Your answer should be exactly the lines from the one that contains "Open folder icon" through the final line of the entries below, and nothing else.

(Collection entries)
^^^^^^^^^^^^^^^^

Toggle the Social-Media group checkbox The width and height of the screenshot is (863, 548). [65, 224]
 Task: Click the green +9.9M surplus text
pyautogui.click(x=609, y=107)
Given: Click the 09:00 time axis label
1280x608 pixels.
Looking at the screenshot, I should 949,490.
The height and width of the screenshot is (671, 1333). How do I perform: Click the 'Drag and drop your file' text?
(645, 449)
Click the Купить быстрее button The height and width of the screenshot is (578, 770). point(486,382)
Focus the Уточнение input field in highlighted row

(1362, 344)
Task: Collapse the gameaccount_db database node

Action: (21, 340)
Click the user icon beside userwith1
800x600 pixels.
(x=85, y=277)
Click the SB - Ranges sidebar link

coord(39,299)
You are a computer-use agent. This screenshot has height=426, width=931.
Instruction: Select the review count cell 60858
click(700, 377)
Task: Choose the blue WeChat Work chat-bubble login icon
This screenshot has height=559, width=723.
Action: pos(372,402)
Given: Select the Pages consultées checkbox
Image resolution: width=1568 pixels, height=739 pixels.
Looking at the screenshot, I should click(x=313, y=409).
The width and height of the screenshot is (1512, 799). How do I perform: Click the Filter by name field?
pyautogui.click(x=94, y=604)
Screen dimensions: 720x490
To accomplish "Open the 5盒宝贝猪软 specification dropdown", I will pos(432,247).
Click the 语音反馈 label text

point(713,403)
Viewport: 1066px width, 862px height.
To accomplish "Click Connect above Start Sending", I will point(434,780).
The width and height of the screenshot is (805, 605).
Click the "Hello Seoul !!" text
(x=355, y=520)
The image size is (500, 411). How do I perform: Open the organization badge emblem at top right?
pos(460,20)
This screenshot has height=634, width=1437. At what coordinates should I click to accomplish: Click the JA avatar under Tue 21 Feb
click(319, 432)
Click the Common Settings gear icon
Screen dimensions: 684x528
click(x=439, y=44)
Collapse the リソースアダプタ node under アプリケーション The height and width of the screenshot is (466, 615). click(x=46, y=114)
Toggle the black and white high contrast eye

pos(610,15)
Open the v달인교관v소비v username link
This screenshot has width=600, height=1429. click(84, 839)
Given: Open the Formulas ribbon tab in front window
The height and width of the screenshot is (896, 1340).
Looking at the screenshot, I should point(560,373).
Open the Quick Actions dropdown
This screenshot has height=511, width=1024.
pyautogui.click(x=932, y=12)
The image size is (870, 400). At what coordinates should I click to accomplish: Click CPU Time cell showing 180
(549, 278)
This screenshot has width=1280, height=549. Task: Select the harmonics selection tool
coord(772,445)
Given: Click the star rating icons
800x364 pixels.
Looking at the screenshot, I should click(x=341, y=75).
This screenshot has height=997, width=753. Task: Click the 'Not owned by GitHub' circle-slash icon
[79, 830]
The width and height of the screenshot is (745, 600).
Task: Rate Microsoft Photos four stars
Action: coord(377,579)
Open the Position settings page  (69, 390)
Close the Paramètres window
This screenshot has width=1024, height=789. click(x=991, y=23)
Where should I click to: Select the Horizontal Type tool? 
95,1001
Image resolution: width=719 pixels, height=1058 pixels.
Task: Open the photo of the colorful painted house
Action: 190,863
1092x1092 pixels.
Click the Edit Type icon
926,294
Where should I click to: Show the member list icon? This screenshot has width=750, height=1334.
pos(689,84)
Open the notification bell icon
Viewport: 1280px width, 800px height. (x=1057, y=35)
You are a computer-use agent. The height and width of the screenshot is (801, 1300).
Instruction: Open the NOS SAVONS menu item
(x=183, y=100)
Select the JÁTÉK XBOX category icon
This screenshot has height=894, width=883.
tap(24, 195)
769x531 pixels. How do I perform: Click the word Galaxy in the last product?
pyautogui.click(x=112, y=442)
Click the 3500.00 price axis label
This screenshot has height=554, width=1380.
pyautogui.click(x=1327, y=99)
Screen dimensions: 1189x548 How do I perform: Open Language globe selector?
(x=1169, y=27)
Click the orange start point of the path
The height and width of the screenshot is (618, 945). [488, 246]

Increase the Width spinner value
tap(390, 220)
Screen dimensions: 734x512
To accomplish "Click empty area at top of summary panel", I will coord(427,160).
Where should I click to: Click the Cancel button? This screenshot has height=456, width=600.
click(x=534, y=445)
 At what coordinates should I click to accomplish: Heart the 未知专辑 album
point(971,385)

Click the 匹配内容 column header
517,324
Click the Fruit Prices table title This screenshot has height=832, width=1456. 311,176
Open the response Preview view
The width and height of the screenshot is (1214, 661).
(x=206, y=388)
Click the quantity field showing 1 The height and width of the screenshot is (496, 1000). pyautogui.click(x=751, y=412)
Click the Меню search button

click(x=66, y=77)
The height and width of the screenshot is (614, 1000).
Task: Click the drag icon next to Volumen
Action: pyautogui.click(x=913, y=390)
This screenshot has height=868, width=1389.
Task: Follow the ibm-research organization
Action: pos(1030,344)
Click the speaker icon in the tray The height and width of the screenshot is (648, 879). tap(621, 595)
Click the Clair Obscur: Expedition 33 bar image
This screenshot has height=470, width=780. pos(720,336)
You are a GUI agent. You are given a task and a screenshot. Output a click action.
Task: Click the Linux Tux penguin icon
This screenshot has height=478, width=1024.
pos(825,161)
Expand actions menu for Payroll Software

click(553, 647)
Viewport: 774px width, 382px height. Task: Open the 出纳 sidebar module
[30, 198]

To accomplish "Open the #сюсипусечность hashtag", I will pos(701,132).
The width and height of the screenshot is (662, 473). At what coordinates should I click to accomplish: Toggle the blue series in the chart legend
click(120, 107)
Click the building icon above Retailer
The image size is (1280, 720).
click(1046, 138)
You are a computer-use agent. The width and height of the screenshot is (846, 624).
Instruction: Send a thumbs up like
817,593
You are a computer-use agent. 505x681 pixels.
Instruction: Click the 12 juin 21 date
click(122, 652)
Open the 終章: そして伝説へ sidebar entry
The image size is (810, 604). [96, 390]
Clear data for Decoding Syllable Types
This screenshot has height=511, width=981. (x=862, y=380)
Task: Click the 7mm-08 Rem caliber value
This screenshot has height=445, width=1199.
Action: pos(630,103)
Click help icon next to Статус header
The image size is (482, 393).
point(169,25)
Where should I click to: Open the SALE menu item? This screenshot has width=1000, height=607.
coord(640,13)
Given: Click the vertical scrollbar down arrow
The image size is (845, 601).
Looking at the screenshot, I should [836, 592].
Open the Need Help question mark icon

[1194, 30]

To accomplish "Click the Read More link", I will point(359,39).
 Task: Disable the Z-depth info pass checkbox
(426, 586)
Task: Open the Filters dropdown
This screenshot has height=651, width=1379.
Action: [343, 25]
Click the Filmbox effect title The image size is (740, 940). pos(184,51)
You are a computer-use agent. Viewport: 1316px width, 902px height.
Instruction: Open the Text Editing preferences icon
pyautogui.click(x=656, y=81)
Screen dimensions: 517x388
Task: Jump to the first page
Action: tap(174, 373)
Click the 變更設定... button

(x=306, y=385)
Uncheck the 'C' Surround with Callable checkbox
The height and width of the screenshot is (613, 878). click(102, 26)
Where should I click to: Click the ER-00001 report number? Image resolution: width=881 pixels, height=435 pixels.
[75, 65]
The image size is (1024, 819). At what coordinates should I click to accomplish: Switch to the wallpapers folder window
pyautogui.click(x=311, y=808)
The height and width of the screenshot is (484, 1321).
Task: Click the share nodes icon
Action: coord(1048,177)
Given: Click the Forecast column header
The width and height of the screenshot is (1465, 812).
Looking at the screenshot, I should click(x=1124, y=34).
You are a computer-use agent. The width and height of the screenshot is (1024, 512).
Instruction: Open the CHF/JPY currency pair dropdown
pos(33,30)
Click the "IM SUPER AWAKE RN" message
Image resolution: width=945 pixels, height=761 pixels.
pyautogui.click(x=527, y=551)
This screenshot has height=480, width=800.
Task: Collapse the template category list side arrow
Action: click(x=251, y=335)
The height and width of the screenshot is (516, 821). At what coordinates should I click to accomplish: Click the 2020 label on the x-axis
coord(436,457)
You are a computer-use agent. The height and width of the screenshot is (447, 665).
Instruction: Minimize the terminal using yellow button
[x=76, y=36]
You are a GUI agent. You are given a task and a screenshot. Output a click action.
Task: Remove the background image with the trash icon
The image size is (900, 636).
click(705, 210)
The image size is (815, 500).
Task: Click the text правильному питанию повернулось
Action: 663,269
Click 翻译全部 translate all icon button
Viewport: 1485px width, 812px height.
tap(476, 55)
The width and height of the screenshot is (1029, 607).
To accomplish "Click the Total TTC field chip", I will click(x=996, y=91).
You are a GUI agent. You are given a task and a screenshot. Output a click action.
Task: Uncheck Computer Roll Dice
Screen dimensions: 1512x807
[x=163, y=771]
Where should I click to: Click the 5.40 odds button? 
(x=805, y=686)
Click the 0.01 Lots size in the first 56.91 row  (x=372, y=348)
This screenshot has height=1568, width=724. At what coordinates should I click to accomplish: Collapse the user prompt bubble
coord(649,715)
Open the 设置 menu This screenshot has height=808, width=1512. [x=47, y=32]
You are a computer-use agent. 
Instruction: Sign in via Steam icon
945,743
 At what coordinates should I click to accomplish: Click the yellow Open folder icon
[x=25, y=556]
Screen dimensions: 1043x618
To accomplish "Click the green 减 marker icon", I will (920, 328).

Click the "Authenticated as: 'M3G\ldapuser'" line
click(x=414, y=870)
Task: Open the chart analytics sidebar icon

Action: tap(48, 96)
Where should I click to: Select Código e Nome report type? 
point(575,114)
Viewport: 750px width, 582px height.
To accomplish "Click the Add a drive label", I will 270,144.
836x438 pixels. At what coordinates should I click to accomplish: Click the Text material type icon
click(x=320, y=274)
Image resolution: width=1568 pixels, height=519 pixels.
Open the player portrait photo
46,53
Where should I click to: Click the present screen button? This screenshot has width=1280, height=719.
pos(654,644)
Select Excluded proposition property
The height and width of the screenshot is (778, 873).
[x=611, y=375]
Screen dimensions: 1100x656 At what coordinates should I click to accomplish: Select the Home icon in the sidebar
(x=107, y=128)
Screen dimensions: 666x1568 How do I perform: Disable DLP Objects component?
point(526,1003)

^^^^^^^^^^^^^^^^

OUTPUT FOR THIS TASK >>
 At what coordinates should I click to accomplish: Click the yellow Open folder icon
[x=25, y=556]
Screen dimensions: 1043x618
To accomplish "Click the green 减 marker icon", I will (920, 328).

Click the "Authenticated as: 'M3G\ldapuser'" line
click(x=414, y=870)
Task: Open the chart analytics sidebar icon

Action: tap(48, 96)
Where should I click to: Select Código e Nome report type? 
point(575,114)
Viewport: 750px width, 582px height.
To accomplish "Click the Add a drive label", I will 270,144.
836x438 pixels. At what coordinates should I click to accomplish: Click the Text material type icon
click(x=320, y=274)
Image resolution: width=1568 pixels, height=519 pixels.
Open the player portrait photo
46,53
Where should I click to: Click the present screen button? This screenshot has width=1280, height=719.
pos(654,644)
Select Excluded proposition property
The height and width of the screenshot is (778, 873).
[x=611, y=375]
Screen dimensions: 1100x656 At what coordinates should I click to accomplish: Select the Home icon in the sidebar
(x=107, y=128)
Screen dimensions: 666x1568 How do I perform: Disable DLP Objects component?
point(526,1003)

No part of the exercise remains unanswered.